Personal information
- Full name: Gordon Michael Coleman
- Date of birth: 11 February 1954 (age 72)
- Place of birth: Nottingham, England
- Position: Midfielder

Youth career
- 1970–1973: Padstow Youth Club

Senior career*
- Years: Team / Apps / (Gls)
- 1973–1983: Preston North End / 269 / (25)
- 1983–1984: Bury / 29 / (5)
- 1984: Morecambe

= Gordon Coleman =

English footballer

Gordon Michael Coleman (born 11 February 1954) is an English former professional footballer who played as a midfielder. He began his career with Preston North End, remaining with the club for ten years and making over 300 appearances in all competitions before joining Bury in 1983. He spent one season with Bury and briefly played for Morecambe before retiring from football.

==Career==
Born in Nottingham, Coleman was keen on several sports as a child. He represented the county of Nottingham at cricket and played youth football until the age of 11, when he moved to a local grammar school where they only played rugby. He eventually returned to playing football at the age of 16, joining local team Padstow Youth Club. Having achieved 7 O levels and 2 A levels at school, Coleman was set to attend a teacher training college but was recommended to Peter Robinson, the chief scout at Preston North End, by Tommy Capel. He attended a week-long training camp at the club, living in a local hostel during his stay, and impressed enough to remain with the club for six weeks before being offered a one-year contract by manager Bobby Charlton. He moved to Preston, sharing a house with teammate Eric Snookes, playing in two reserve team matches before being handed his professional debut during a 2–0 victory over West Bromwich Albion on 1 October 1973.

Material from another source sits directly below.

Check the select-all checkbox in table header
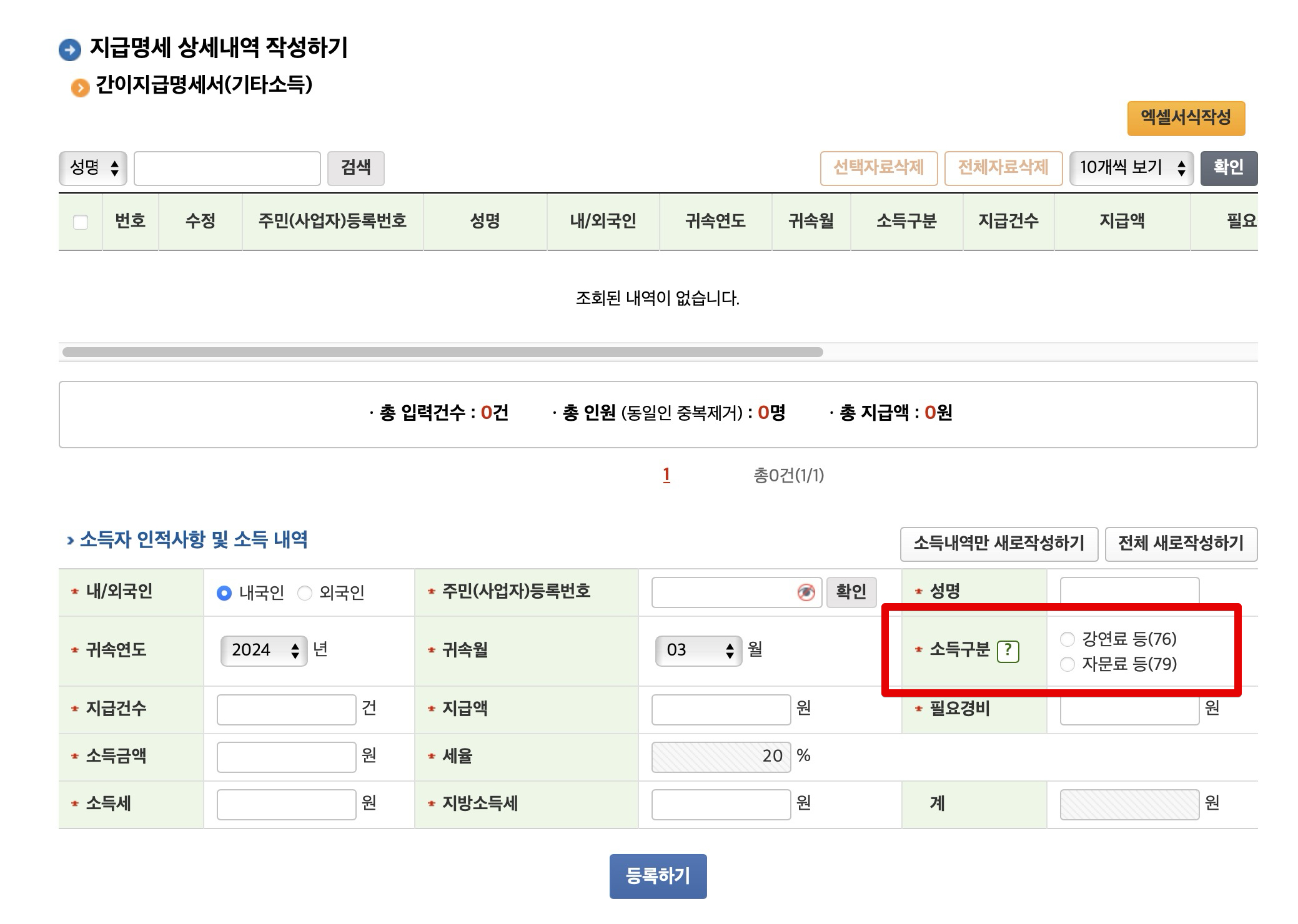This screenshot has width=1298, height=924. click(x=81, y=222)
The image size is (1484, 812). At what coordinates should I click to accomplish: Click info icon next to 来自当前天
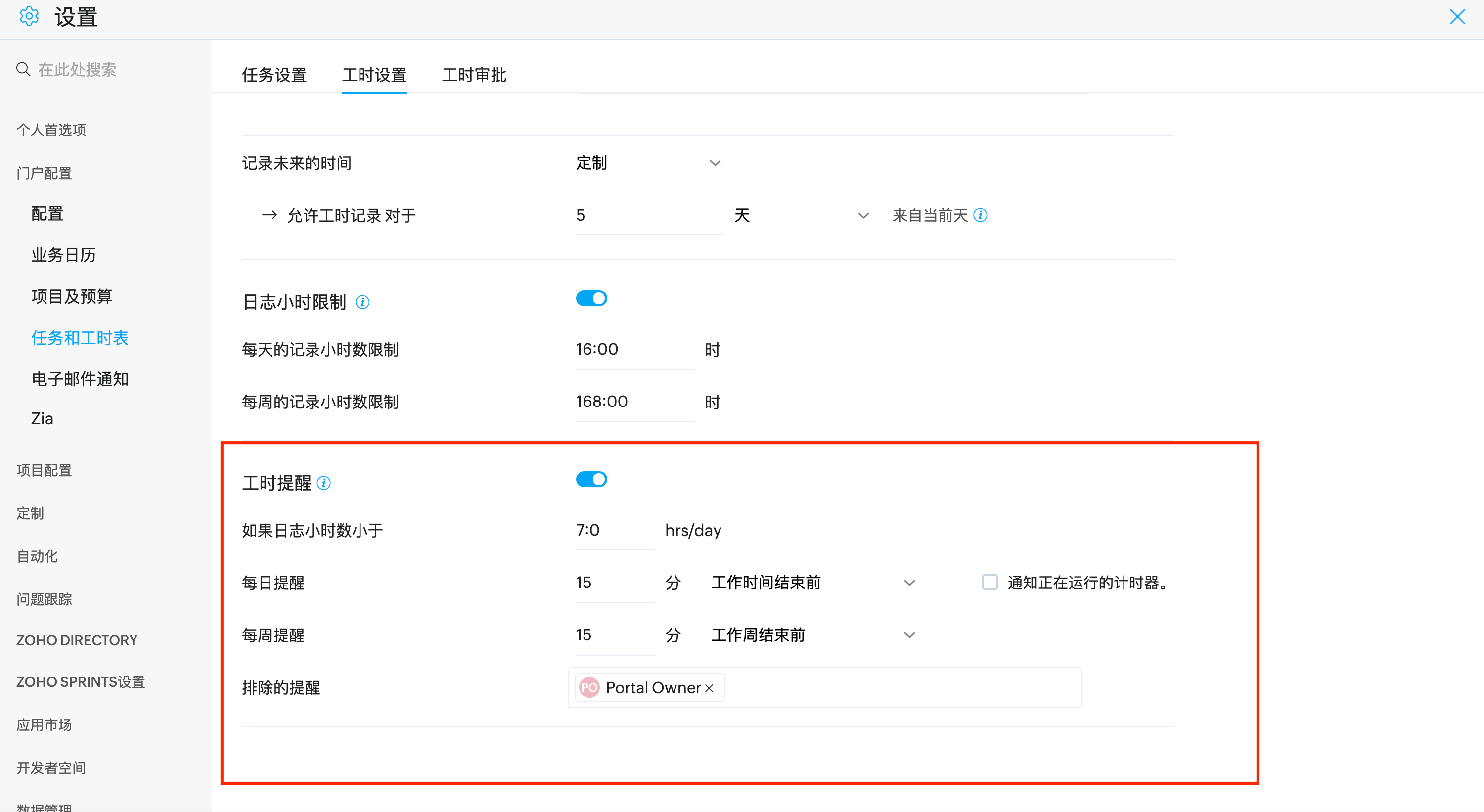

Coleman eventually established himself in the first team, helping the club win promotion from Division Three during the 1977–78 season, and played in every outfield position for the club during his time at Deepdale. In 1982, he scored the winning goal during a 2–1 victory over Preston's West Lancashire rivals Blackpool in the second round of the FA Cup while sitting down in the opposition penalty area. Having fallen to the ground during an attack, Coleman headed the ball while sitting down, sending the ball over the head of defender Terry Pashley to win the match. In August 1983, Coleman left Preston after making over 300 appearances for the club in all competitions, having lost his place in the first-team due to injury. He instead joined Bury where he spent one season before joining Morecambe.

==After football==

During the final years of his playing career, Coleman completed a degree in Social Psychology, and was employed by Wigan Metropolitan Borough Council following his retirement from playing. He returned to Nottingham 18 months later to become the manager of a local leisure centre, working towards a master's degree in business from Nottingham Trent University in his spare time. He later returned to football, spending five years working for the Professional Footballers' Association before working for Nottingham Forest.